Cuando el apóstol Juan estaba concluyendo su ministerio terrenal, escribió sus epístolas. En la primera de ellas, él parece continuar con el espíritu de su Evangelio, especialmente en el capítulo 5, pues comienza hablando como testigo:«Porque la vida fue manifestada, y la hemos visto, y testificamos, y os anunciamos la vida eterna, la cual estaba con el Padre, y se nos manifestó» (1 Juan 1:2).

A fines del primer siglo, Juan era un solitario testigo de las cosas que personalmente había visto y palpado más de sesenta años atrás. Pedro lo había sido, Pablo lo había sido, pero ellos ya habían partido. Solo quedaba él, y entonces alza su voz con la autoridad de Dios para hablar como testigo.

Al finalizar esta epístola, vuelve sobre el testimonio: «Y el Espíritu es el que da testimonio; porque el Espíritu es la verdad … Porque tres son los que dan testimonio en el cielo … Y tres son los que dan testimonio en la tierra…». Es de notar que el Espíritu está presente entre los tres que dan testimonio en el cielo, y entre los tres que dan testimonio en la tierra. Por eso más arriba dijo: «Y el Espíritu es el que da testimonio». Para eso fue derramado en el día de Pentecostés.

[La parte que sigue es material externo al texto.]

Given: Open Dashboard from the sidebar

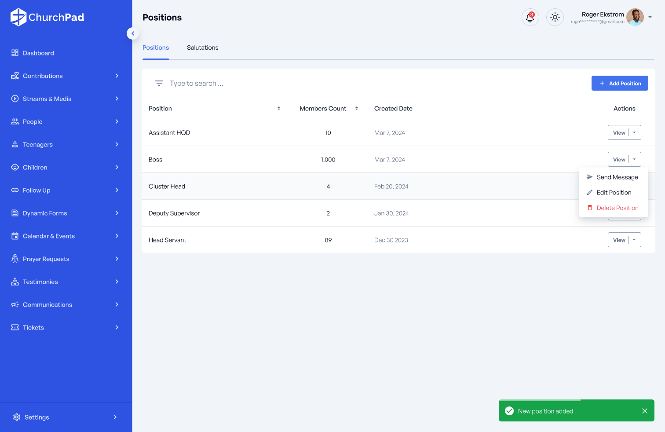Looking at the screenshot, I should 38,53.
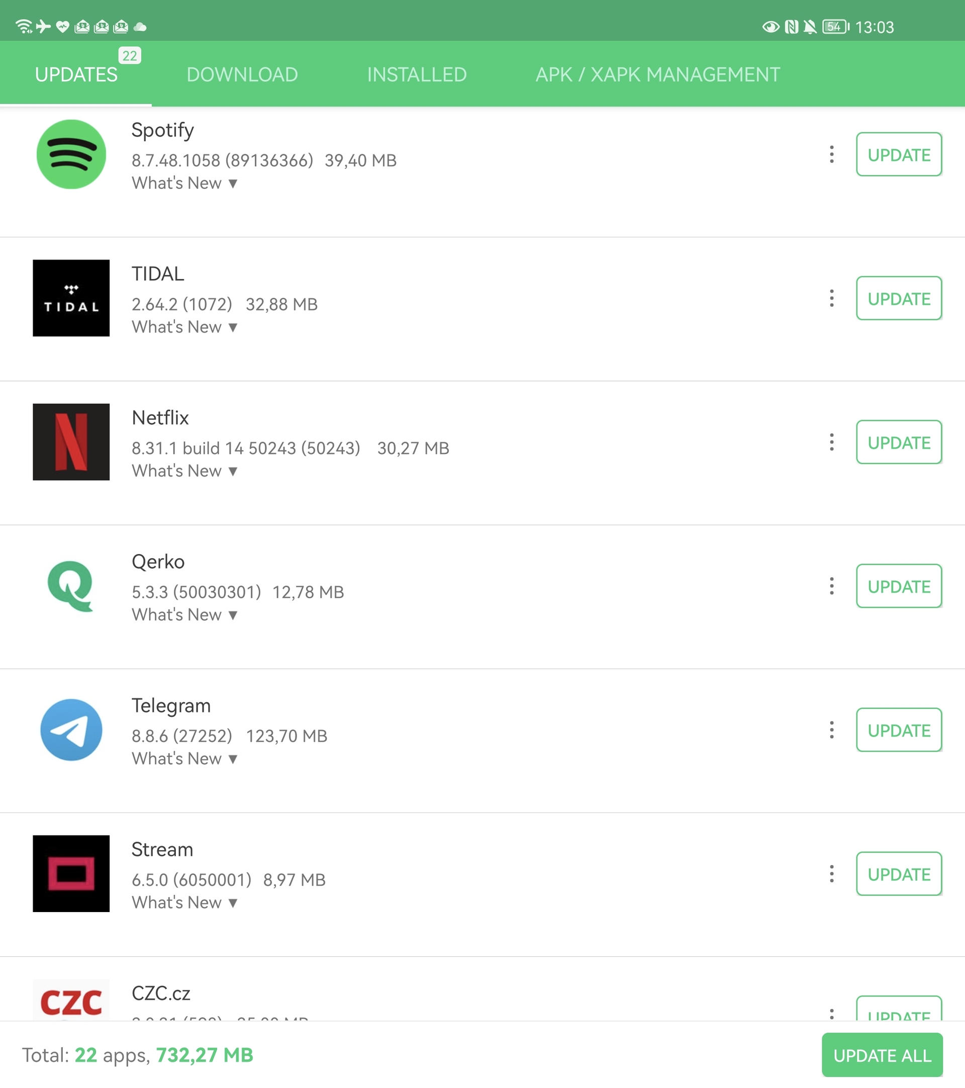Expand What's New under Stream
Viewport: 965px width, 1088px height.
click(184, 903)
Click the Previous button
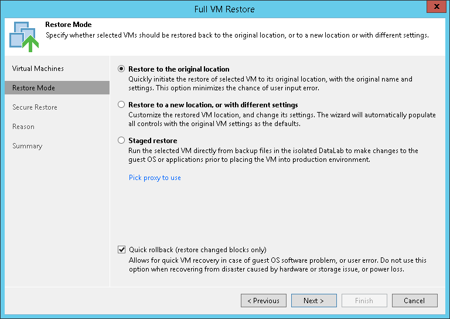Image resolution: width=450 pixels, height=319 pixels. [x=264, y=301]
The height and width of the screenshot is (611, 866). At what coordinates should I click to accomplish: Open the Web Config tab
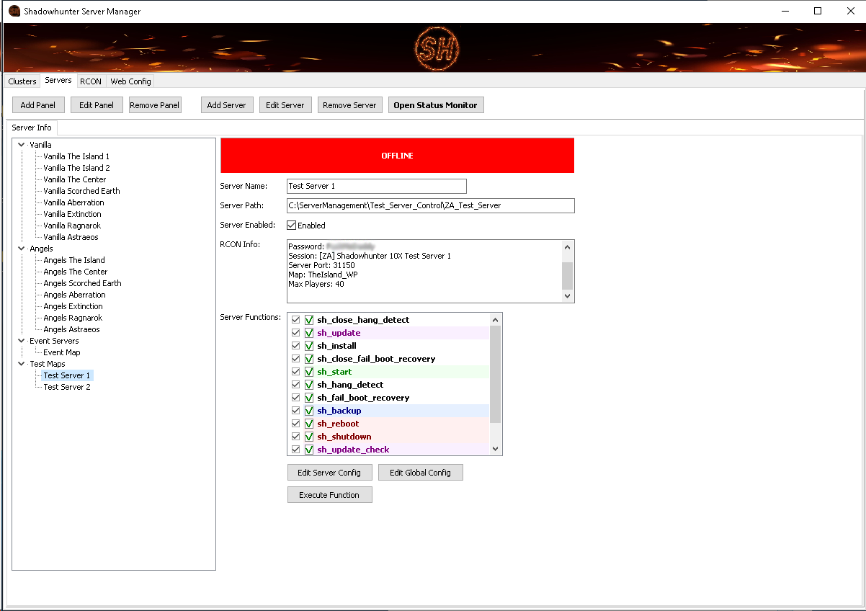tap(130, 81)
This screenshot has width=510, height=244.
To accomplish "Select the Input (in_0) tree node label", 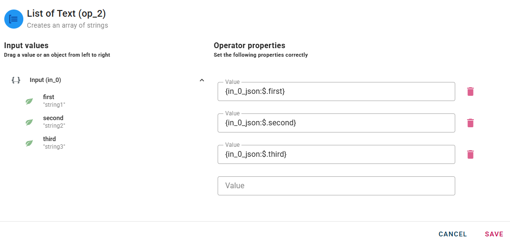I will pyautogui.click(x=45, y=80).

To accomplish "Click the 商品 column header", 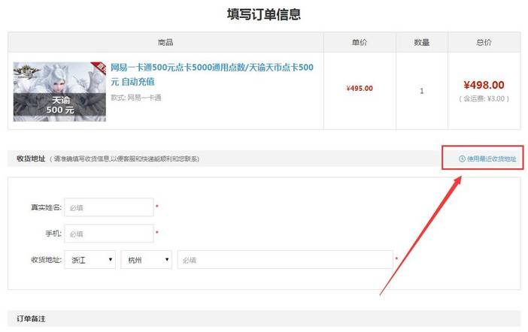I will [x=165, y=42].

El apóstol continúa: «Si recibimos el testimonio de los hombres, mayor es el testimonio de Dios … Y este es el testimonio: que Dios nos ha dado vida eterna, y esta vida está en su Hijo. El que tiene al Hijo tiene la vida; el que no tiene al Hijo de Dios no tiene la vida» (1 Juan 5:6-12). Como vemos, el testimonio de Dios está centrado en su Hijo. Lo mismo que en Juan 5, donde vemos que hay cinco testigos de su condición divina. Y este testimonio está muy bien resumido aquí: El que tiene al Hijo tiene la vida; el que no lo tiene no tiene la vida. Es un asunto de la lógica más elemental. ¿Quién puede no entenderlo?

En este tiempo, lo mismo que en los días de los apóstoles, Dios tiene testimonio y tiene testigos. El testimonio sigue siendo el mismo: La vida (la vida de Dios, la vida eterna) está en el Hijo. Este testimonio está siendo desoído hoy, no solo en el mundo, sino también en medio de la iglesia. Siendo tan claro que la vida está en el Hijo, los cristianos se entretienen en muchas cosas que no tienen nada que ver con el Hijo, y que más estorban la obra de Dios. Mucha filosofía, mucha ideología, mucha autoayuda. Todo ello no tiene nada que ver con Cristo, por lo tanto, no tiene vida.

Muchas bellas cosas que el cristiano aprecia no tienen la vida de Dios. Quien se ocupa de ellas, se ocupa en cosas de la carne, de las cuales solo se obtiene corrupción. No se trata de cuán hermosas parezcan, sino de qué relación tienen con el Hijo de Dios. Si no la tienen, es solo podredumbre, que siembra muerte y no vida en el corazón del hombre.

Dios envió a su Hijo al mundo para que trajera la vida, pues el mundo estaba en muerte. Si rechazamos al Hijo de Dios seguimos en muerte, tal como estaba el mundo antes de que viniera. Pero él vino, y nos trajo la vida. ¡Gracias a Dios!